3.2.1 浆细胞性肉芽肿的胸部影像学表现 胸部影像学表现为一侧或双侧肺野单发或多发结节或肿块,据统计,肺内单发病灶占90%,多发病灶占5%,气道内病灶占16%[4],肺和支气管同时累及者极其少见;还可表现为类圆形、大小不等(目前报道最大的炎性假瘤为19.0 cm×17.0 cm×6.5 cm[28],其分型还不一定为浆细胞性肉芽肿),伴或不伴空洞、分叶、毛刺,和/或有肺门、纵隔和气道浸润[29],增强CT扫描CT值增加了30~59 Hu,周边强化更为明显,因而易于误诊;MRI也可用于诊断浆细胞性肉芽肿,往往在T1加权像表现为中等密度信号,T2加权像表现为高信号。

3.2.2 浆细胞性肉芽肿的病理学表现 组织病理学检查是目前惟一确诊浆细胞性肉芽肿的手段,免疫组织化学染色有助于诊断。
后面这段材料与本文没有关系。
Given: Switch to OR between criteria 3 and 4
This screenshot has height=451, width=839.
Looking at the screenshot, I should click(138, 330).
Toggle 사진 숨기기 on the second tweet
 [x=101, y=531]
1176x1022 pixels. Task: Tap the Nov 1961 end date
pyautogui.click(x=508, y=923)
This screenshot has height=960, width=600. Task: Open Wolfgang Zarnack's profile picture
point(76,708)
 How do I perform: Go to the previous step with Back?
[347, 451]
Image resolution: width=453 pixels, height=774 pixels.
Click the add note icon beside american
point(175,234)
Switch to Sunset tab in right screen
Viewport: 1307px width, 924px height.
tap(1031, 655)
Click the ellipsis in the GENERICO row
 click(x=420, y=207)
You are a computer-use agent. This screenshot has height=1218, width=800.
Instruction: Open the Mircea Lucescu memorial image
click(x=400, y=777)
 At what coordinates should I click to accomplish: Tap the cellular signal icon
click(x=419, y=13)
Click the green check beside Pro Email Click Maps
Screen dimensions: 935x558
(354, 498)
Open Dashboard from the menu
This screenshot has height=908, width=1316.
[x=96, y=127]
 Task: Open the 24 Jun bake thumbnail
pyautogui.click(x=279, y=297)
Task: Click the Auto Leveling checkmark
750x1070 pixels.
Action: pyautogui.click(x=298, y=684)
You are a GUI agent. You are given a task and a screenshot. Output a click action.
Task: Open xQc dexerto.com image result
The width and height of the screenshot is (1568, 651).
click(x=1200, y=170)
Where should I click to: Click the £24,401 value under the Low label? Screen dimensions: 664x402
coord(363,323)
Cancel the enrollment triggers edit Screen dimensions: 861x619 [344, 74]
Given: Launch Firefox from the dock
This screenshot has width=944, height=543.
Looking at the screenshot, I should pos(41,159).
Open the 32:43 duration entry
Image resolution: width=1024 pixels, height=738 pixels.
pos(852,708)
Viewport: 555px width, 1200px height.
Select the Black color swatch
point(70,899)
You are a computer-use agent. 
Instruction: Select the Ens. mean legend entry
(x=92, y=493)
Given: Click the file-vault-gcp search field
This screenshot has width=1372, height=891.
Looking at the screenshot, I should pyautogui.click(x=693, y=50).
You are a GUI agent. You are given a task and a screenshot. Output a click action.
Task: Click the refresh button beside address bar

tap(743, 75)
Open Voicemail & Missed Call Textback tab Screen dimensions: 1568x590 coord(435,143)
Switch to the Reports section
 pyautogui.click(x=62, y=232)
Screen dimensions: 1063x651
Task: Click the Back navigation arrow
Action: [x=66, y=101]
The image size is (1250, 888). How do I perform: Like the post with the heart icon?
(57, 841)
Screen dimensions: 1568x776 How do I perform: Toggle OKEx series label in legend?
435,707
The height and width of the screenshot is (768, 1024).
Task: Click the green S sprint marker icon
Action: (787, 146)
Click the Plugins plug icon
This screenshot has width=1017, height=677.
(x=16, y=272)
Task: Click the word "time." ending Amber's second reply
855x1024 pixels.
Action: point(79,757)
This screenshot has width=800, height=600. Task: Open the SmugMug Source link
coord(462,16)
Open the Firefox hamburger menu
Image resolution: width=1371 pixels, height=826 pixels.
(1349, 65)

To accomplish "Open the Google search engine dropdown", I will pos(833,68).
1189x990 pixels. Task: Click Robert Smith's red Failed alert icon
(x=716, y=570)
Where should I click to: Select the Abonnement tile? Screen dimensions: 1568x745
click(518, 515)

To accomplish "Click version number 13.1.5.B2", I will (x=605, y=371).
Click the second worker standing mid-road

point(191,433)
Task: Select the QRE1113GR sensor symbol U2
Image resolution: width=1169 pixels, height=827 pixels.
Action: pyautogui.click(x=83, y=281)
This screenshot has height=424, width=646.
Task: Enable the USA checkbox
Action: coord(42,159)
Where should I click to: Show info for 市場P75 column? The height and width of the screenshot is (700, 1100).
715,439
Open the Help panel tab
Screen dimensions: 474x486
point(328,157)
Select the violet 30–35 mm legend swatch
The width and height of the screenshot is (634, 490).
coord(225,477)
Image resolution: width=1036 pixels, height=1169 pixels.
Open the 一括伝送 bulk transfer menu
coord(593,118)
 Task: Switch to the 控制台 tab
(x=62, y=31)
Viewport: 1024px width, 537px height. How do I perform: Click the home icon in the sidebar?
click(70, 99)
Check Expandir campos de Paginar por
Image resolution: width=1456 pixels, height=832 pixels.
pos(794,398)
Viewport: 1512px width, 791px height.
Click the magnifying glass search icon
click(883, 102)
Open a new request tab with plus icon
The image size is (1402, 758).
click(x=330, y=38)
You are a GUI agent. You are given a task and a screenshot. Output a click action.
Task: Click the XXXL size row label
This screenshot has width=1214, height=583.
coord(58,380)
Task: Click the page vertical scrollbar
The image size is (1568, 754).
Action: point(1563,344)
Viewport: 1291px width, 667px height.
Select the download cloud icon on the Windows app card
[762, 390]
本文所报道的1例浆细胞性肉芽肿经过病理检查证实支气管和肺内为同一病变,既有肺内单发结节也有气道内多发结节,属罕见病例;该患者临床症状也不典型,肿块也无特异性,符合浆细胞性肉芽肿的临床特征。

Bahadori等[23]在首例报道时发现浆细胞性肉芽肿的病理学表现是以浆细胞浸润为主;30年后,Devouassoux-Shisheboran等[30]研究认为本病部分可能起源于肺硬化性血管瘤。浆细胞性肉芽肿镜下基本结构为肉芽肿,在纤维肉芽组织基础上,有弥漫性成熟浆细胞浸润,可伴有少量的淋巴细胞、中性粒细胞、嗜酸粒细胞、梭形细胞、巨噬细胞及成纤维细胞等其他炎细胞浸润,小血管增生明显。浆细胞胞质呈嗜碱性,核偏位,染色质排列成轮辐状,核周可见Russell小体和透明样物质,偶见个别浆母细胞,无异常核分裂象。肉芽肿内可见淀粉样物质沉着。病变晚期可见纤维组织增生,透明变性或黏液变性[2,24-25]。免疫组化提示浆细胞呈多克隆性增生,浆细胞中IgG4、IgG水平和IgG4/IgG明显增高[24]。浆细胞性肉芽肿肿块呈局限性浸润性生长,可复发、转移、恶变或转变为淋巴瘤[1,3,5,17,25]。Yano等[31]研究认为,浆细胞性肉芽肿的细胞生长速度较慢,本例患者所谓的“10年慢性支气管炎”有可能与本病有关。

3.3 浆细胞性肉芽肿的治疗 本病可以恶变,因此多主张早期手术治疗。对于已经明确本病或者性质不明但疑为本病的肿块,建议及早手术治疗。手术(包括电视胸腔镜下手术或开胸手术)可以作为确诊和治疗的方法,并且可以行肺叶切除或楔形切除等,若为后者则需切除肿块外约1 cm组织,手术治疗能改善预后。延迟治疗或不完全的手术切除会增加复发率和病死率[3]。部分研究证实,大剂量激素治疗能使肿块缩小,建议初始剂量为1 mg·kg-1·d-1[24,32];其他药物如甲氨蝶呤、环孢霉素A、环磷酰胺和硫唑嘌呤临床曾经用过,但被证实几乎无效[3,4,32];放疗可以作为治疗手段,推荐与激素联合使用,但疗效差异很大[1]。

3.4 浆细胞性肉芽肿的预后 Melloni 等[4]认为本病预后与肿块大小、是否存在症状有关,其研究认为肿块(>3 cm)与结节(<3 cm)比较、不彻底切除与彻底切除比较,患者病死率增加7倍;彻底切除后,结节患者的生存率较肿块患者高。药物治疗效果好;手术治疗后多年会有复发的可能,并可因此导致死亡,复发可能与手术切除不彻底有关,因此建议长期随访[4-5,17,29]。该病极为少见,尽管近年来对该病的研究已经有了进展,但是其临床病理特征和理想的治疗方法尚未完全统一,因此还需要更多的研究以便更深入地了解该疾病。